Following the “Know your enemy” principle, I took a look at the latest issue, its 15th, available via the Clarion Project and directly. A professionally produced publication unsubtly titled “Break the Cross,” it carries several mentions of the necessity of wives to be both modest and obedient.
Its photographs include cute kids and an ISIS fighter tenderly tickling a kitten.
But the foreword states: “Between the release of this issue of Dabiq and the next slaughter to be executed against them by the hidden soldiers of the Caliphate – who are ordered to attack without delay – the Crusaders can read into why Muslims hate and fight them, why pagan Christians should break their crosses, why liberal secularists should return to the fitrah (natural human disposition), and why skeptical atheists should recognize their Creator and submit to Him.”
Something for everyone, then, although not exactly poolside reading.

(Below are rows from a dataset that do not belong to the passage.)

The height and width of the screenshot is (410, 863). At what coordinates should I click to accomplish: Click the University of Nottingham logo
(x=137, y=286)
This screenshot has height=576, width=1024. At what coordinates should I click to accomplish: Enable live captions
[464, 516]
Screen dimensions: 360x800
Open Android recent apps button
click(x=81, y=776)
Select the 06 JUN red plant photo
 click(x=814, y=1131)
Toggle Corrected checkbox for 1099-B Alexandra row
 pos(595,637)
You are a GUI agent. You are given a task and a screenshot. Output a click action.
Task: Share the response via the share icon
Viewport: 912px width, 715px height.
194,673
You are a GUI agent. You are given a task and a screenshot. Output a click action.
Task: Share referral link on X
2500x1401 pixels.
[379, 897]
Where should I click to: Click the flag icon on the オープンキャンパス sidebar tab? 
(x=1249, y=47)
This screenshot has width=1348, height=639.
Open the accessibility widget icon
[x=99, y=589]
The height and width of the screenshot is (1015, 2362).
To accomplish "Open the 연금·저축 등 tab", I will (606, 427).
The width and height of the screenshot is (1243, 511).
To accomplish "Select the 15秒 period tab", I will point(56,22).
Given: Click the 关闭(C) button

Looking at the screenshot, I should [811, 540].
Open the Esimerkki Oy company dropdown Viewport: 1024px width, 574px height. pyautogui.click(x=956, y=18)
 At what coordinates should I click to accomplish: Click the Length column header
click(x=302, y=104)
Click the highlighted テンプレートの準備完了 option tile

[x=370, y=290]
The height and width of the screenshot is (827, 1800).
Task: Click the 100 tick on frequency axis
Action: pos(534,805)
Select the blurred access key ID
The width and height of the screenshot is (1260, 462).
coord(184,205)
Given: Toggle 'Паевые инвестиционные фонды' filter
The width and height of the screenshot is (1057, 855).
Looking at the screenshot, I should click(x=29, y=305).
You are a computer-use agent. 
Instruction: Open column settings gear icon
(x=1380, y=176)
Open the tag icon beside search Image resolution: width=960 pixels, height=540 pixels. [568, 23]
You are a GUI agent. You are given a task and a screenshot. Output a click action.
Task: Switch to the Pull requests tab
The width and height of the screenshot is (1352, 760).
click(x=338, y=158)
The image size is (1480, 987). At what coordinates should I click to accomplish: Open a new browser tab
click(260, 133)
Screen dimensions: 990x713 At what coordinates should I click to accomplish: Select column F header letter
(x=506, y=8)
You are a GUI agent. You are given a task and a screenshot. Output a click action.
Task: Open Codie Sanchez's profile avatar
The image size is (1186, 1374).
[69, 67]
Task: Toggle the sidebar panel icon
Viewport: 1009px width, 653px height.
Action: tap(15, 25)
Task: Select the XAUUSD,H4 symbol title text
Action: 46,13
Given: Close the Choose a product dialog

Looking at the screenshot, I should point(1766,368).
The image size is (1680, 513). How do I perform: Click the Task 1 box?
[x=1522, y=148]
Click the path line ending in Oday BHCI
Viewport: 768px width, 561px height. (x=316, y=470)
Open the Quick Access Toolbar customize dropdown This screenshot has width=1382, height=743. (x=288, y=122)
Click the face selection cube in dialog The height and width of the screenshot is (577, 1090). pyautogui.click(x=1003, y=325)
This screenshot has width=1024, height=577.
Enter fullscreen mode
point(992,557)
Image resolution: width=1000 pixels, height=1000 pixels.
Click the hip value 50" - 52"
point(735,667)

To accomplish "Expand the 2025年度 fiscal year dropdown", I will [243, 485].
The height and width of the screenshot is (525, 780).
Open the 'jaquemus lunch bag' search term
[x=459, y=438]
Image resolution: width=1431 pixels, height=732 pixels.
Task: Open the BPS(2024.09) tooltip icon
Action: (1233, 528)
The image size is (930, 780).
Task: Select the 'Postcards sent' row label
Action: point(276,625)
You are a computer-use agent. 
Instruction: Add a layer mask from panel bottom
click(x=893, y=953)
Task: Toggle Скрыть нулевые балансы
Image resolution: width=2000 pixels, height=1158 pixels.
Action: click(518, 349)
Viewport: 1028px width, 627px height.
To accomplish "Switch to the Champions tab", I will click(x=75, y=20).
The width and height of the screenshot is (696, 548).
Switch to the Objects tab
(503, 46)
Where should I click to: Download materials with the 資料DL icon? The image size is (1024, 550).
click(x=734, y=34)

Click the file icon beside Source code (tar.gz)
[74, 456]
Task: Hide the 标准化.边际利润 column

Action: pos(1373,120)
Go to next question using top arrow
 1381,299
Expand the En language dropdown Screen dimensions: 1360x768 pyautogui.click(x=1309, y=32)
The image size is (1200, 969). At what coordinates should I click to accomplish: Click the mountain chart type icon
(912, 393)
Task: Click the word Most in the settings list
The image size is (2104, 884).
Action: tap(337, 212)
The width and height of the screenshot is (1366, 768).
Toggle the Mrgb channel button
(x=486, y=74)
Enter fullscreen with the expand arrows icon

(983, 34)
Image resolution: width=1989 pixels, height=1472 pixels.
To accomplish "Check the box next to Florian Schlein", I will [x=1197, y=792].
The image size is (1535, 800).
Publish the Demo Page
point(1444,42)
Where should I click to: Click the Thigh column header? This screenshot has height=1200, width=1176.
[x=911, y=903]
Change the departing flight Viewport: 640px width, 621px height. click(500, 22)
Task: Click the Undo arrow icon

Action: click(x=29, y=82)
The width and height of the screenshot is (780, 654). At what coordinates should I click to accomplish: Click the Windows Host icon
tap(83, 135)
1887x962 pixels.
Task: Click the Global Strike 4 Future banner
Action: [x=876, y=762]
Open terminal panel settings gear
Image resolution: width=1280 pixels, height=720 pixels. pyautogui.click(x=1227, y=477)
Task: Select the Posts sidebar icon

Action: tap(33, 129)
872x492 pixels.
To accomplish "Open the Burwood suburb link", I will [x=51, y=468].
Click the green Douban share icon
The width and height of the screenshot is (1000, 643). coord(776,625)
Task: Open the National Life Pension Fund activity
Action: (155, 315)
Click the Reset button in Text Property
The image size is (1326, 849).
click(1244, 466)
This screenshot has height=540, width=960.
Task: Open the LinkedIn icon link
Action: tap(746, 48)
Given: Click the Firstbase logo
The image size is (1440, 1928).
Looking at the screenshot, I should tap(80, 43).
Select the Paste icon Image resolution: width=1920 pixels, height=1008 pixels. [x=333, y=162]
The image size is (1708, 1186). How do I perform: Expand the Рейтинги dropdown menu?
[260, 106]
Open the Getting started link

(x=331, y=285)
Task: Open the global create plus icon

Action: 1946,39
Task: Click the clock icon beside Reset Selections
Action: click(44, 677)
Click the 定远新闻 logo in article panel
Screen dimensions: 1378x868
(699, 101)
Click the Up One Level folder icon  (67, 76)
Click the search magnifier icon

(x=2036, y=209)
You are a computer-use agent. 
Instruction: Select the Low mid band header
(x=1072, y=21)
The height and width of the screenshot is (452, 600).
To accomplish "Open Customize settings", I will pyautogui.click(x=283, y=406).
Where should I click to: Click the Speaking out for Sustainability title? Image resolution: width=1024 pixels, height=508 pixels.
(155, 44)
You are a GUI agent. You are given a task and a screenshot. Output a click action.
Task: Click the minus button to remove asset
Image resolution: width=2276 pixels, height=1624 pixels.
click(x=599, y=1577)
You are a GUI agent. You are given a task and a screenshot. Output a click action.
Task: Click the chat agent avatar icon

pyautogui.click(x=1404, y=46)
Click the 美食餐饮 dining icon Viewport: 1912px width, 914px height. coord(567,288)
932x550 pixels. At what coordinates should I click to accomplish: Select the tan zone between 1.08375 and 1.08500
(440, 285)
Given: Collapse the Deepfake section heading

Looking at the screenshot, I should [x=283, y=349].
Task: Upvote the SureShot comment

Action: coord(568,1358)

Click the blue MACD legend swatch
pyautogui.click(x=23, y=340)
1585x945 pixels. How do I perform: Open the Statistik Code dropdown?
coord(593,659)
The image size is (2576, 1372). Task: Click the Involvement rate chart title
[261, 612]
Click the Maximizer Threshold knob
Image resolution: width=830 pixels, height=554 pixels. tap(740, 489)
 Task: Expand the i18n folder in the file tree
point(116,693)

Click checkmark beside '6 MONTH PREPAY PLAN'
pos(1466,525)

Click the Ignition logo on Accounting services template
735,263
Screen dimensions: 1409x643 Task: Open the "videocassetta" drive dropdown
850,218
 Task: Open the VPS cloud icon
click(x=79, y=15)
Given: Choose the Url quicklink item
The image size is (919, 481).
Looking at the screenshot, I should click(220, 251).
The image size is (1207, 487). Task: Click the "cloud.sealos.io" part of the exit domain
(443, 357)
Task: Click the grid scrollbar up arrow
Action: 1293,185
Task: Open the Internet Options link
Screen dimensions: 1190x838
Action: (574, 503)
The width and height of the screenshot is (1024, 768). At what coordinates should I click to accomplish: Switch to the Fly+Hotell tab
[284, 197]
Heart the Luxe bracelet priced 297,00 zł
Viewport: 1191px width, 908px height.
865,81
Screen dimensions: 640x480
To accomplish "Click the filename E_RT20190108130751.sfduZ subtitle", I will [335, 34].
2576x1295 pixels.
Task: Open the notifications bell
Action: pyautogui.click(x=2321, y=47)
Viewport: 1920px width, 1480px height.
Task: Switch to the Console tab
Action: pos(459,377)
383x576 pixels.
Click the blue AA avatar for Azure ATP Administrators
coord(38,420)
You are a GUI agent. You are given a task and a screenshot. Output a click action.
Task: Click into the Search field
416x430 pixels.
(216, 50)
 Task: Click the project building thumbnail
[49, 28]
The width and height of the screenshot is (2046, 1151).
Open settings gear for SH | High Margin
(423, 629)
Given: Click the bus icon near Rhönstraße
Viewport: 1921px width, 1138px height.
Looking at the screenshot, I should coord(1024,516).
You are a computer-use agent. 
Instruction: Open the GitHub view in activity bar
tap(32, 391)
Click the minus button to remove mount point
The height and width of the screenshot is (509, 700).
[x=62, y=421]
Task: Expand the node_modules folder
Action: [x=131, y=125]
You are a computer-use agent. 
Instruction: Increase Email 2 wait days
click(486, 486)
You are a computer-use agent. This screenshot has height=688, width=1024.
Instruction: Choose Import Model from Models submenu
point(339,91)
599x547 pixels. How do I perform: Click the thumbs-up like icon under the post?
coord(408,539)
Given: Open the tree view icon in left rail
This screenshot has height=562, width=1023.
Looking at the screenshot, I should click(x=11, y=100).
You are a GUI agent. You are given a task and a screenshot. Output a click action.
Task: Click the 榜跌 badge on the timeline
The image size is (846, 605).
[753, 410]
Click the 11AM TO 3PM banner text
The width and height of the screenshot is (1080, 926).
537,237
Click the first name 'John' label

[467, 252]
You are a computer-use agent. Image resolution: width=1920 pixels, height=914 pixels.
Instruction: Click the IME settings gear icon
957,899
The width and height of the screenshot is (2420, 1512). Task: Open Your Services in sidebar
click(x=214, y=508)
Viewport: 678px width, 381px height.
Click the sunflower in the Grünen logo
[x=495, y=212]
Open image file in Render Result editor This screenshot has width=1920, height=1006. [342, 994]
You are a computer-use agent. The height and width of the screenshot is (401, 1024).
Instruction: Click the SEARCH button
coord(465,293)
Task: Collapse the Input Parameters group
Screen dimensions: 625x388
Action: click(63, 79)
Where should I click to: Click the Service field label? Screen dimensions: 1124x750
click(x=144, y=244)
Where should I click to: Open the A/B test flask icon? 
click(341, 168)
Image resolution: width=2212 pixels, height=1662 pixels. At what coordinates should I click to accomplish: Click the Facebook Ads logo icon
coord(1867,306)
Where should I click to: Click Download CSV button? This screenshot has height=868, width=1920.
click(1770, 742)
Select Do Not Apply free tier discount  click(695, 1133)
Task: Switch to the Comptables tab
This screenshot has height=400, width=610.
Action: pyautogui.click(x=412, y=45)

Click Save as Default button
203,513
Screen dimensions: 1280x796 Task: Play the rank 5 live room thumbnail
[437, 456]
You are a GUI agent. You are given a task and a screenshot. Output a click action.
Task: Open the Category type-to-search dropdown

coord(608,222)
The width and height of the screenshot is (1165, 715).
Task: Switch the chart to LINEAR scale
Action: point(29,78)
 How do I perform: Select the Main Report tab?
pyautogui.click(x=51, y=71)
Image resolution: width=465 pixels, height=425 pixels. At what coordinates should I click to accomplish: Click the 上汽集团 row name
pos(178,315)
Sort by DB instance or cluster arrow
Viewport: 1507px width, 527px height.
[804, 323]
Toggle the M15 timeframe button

I found it less enticing than the prospect of an alcohol-free, burkini-covered vacation.
Following the story that several French coastal cities are banning the burkini – the modest swimsuit favored by devout Muslim women – I agree with the friend who noted that in the past women were told to cover up and are now being told they can’t cover up: The only constant thing is that it is the men who are deciding what women should wear and how.
Personally, I don’t favor the French ban on either burkinis or the burka, just as I would object to suggestions that Jewish men and married women not be allowed to wear kippot and head-coverings in public.
There are more intelligent ways to pool ideas and resources to fight terrorism and help the Mediterranean keep its reputation as a hot spot for tourists, not terrorists.